On Wed, Apr 25, 2018 at 11:54:43PM +0100, Russell King - ARM Linux wrote:
if the memory was previously dirty (iow, CPU has written), you need to flush the dirty cache lines _before_ the GPU writes happen, but you don't know whether the CPU has speculatively prefetched, so you need to flush any prefetched cache lines before reading from the cacheable memory _after_ the GPU has finished writing.
Also note that "flush" there can be "clean the cache", "clean and invalidate the cache" or "invalidate the cache" as appropriate - some CPUs are able to perform those three operations, and the appropriate one depends on not only where in the above sequence it's being used, but also on what the operations are.
Agreed on all these counts.
If we can agree a set of interfaces that allows _proper_ use of these facilities, one which can be used appropriately, then there shouldn't be a problem. The DMA API does that via it's ideas about who owns a particular buffer (because of the above problem) and that's something which would need to be carried over to such a cache flushing API (it should be pretty obvious that having a GPU read or write memory while the cache for that memory is being cleaned will lead to unexpected results.)
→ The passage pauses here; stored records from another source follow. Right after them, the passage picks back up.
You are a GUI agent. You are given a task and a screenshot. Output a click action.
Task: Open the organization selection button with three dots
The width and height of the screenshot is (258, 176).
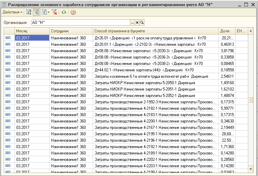click(x=132, y=23)
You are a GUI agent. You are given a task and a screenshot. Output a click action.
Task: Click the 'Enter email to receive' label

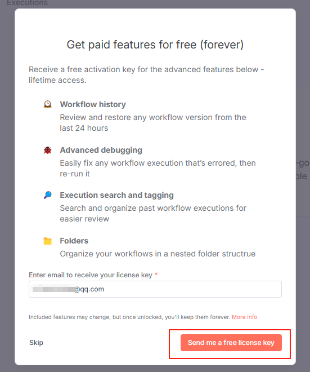(x=91, y=274)
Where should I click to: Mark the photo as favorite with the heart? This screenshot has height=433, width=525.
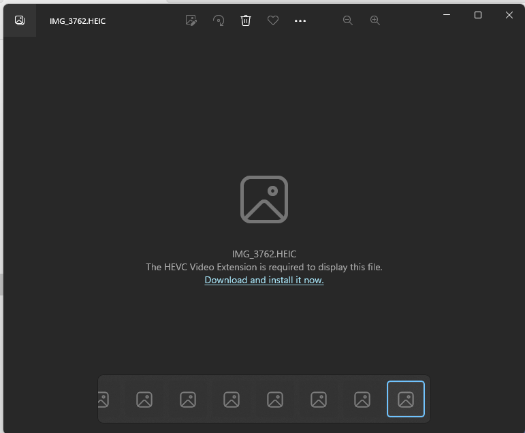(273, 20)
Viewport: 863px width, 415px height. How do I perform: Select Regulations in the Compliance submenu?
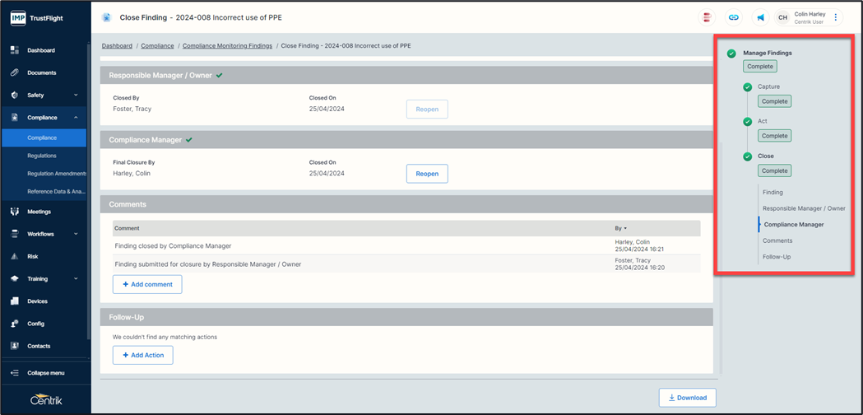click(42, 156)
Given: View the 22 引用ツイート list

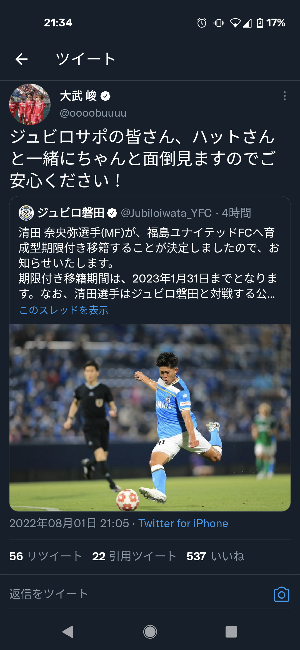Looking at the screenshot, I should pyautogui.click(x=134, y=556).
I've been trying to come up with such an interface, for now only for internal use in a generic set of noncoherent ops. The API is basically a variant of the existing dma_sync_single_to_device/cpu calls:
http://git.infradead.org/users/hch/misc.git/commitdiff/044dae5f94509288f4655...
Review welcome!
The next issue, which I've brought up before, is that exposing cache flushing to userspace on architectures where it isn't already exposed comes. As has been shown by Google Project Zero, this risks exposing those architectures to Spectre and Meltdown exploits where they weren't at such a risk before. (I've pretty much shown here that you _do_ need to control which cache lines get flushed to make these exploits work, and flushing the cache by reading lots of data in liu of having the ability to explicitly flush bits of cache makes it very difficult to impossible for them to work.)
Extending dma coherence to userspace is going to be the next major nightmare indeed. I'm not sure how much of that actually still is going on in the graphics world, but we'll need a coherent (pun intended) plan how to deal with it.